Si vivre dans une maison de roseaux procure des expériences sensorielles spécifiques, comme nous l’enseigne l’anthropologie sensorielle (Howes 2010 ; Gélard 2016), c’est aussi à travers l’habiter (le dwelling) que l’on forge normes et valeurs culturelles, de sorte qu’une attention aux expériences sensorielles met en relief ce à quoi on accorde valeur et importance. Particulièrement révélatrices sont les différentes tactiques développées tant pour reproduire ces normes et valeurs que pour remédier aux divers inconvénients de la vie dans une maison de roseaux. Par exemple, la maison est, dans plusieurs contextes culturels, un lieu important pour l’élaboration des relations de parenté et de genre (Moore 1984). Dans le sud du Mozambique, les maisons sont construites de manière à faciliter le contrôle des jeunes filles. Celles-ci logent généralement sous le même toit que leurs parents — et, ce qui est encore plus important, entrent et sortent par la même porte qu’eux. Les jeunes garçons, pour leur part, dorment la plupart du temps dans une structure indépendante dès qu’ils atteignent l’adolescence. La surveillance est d’ailleurs une préoccupation qui détermine à plusieurs niveaux comment on habite le monde dans cette région. Comme mentionné ci-haut, dans une maison en roseaux, on entend tout. On peut écouter les conversations des voisins, entendre l’arrivée d’un intrus ou d’un adolescent qui a veillé tard. Afin de créer un peu d’intimité auditive, on chuchote, et on garde la radio allumée. On bâtit des clôtures de plus de six pieds de hauteur pour bloquer la vue des voisins et des passants et créer une certaine intimité visuelle. Afin d’empêcher la poussière d’entrer, on accroche des voilages aux murs. Ceci enjolive, tout en agissant comme une sorte de moustiquaire. On passe aussi le balai régulièrement, tant à l’intérieur qu’à l’extérieur. Et puis on rêve, tout en accumulant des matériaux de construction pour la future maison. Une future maison qui sera moins poreuse et sensoriellement aseptisée.

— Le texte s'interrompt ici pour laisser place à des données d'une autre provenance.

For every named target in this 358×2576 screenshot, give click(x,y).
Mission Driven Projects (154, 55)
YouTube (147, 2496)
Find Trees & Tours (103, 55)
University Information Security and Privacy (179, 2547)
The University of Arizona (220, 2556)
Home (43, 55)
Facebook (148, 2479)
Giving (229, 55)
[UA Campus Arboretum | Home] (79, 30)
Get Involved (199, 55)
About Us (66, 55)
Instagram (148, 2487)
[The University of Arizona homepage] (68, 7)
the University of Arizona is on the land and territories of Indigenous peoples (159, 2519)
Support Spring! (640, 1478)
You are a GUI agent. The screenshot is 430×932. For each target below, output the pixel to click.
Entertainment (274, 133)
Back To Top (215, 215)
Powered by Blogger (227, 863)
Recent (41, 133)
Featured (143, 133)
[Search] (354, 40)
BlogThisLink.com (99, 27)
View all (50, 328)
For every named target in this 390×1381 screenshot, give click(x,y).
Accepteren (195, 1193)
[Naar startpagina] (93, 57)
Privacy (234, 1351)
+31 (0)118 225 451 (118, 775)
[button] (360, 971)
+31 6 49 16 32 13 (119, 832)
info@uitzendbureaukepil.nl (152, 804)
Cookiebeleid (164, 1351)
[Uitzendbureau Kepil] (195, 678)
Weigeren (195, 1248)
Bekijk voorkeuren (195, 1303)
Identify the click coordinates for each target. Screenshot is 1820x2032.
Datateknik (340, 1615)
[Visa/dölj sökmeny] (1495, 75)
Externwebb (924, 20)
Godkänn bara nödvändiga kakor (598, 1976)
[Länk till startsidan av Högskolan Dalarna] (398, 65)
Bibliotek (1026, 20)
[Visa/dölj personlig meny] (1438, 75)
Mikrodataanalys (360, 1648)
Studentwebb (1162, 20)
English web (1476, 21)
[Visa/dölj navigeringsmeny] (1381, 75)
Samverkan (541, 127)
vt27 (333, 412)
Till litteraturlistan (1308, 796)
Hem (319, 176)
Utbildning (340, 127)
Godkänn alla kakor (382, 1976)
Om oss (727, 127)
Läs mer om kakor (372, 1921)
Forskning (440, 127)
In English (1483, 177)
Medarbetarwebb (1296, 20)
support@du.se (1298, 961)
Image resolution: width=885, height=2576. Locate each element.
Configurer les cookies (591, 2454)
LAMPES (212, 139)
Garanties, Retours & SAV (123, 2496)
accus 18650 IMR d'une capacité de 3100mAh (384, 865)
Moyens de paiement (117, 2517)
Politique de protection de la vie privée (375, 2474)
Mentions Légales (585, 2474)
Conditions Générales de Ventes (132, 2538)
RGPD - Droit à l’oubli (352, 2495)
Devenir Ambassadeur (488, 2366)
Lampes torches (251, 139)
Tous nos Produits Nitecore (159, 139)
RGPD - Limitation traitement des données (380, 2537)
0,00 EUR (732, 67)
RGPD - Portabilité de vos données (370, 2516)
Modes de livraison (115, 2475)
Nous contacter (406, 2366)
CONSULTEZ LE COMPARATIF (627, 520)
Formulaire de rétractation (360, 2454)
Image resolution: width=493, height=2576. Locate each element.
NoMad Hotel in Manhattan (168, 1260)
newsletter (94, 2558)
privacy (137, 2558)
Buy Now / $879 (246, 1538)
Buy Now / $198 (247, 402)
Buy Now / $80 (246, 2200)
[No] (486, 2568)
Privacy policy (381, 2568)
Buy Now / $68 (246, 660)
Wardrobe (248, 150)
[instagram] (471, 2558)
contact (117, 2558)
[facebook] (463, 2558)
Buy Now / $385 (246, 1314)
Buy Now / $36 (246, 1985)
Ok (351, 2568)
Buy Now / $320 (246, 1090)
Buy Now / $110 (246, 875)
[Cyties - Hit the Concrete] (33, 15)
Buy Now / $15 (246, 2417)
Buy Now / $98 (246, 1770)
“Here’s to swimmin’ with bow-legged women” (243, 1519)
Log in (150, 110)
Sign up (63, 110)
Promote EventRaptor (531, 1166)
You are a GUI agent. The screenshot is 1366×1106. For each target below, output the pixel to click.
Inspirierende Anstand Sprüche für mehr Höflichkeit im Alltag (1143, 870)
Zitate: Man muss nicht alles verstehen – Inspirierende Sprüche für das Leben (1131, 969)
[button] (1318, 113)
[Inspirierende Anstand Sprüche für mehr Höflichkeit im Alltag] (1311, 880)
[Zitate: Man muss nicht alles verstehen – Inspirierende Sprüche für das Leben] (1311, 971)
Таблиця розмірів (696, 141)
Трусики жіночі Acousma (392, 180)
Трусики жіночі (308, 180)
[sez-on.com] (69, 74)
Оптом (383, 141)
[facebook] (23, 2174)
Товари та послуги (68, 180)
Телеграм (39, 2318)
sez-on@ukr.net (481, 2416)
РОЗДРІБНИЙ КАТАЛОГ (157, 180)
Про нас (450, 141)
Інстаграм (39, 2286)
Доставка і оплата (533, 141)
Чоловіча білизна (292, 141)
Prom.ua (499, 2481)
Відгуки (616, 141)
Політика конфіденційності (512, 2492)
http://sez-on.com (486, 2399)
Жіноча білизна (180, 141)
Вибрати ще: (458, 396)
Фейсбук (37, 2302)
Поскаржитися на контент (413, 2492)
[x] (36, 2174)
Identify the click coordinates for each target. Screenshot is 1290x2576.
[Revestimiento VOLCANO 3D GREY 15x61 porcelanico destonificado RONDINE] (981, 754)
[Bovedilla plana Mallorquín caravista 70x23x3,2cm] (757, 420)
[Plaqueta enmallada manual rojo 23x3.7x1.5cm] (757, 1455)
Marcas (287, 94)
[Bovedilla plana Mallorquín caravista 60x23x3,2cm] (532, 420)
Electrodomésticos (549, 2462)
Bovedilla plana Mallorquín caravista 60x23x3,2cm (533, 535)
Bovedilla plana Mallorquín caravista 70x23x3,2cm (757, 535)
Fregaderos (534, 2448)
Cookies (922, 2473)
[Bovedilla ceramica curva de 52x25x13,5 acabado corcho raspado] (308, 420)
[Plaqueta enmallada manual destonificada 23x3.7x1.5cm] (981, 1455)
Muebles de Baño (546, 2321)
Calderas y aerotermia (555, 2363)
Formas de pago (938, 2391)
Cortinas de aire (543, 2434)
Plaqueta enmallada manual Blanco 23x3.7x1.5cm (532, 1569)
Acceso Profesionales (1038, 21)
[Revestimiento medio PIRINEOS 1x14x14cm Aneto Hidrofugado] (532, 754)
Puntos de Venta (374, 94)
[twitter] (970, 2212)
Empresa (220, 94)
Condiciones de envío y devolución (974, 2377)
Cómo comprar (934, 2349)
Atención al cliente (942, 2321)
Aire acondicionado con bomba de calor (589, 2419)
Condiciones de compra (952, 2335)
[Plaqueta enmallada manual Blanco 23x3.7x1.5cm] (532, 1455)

Dans son essai phare intitulé Bâtir, habiter, penser (Building Dwelling Thinking), Heidegger (1971) établit une relation étroite entre la construction et l’habiter qui nous transporte de l’onirique bachelardien à une perspective phénoménologique ancrée dans le quotidien. Si bâtir et habiter sont souvent conçues comme des activités fondamentalement politiques (Holston 1991 ; Bayat 1997 ; Das et Randeria 2015), une attention particulière portée à la relation entre matérialité, temporalité et sensorialité ajoute texture et complexité aux aspirations qui les sous-tendent.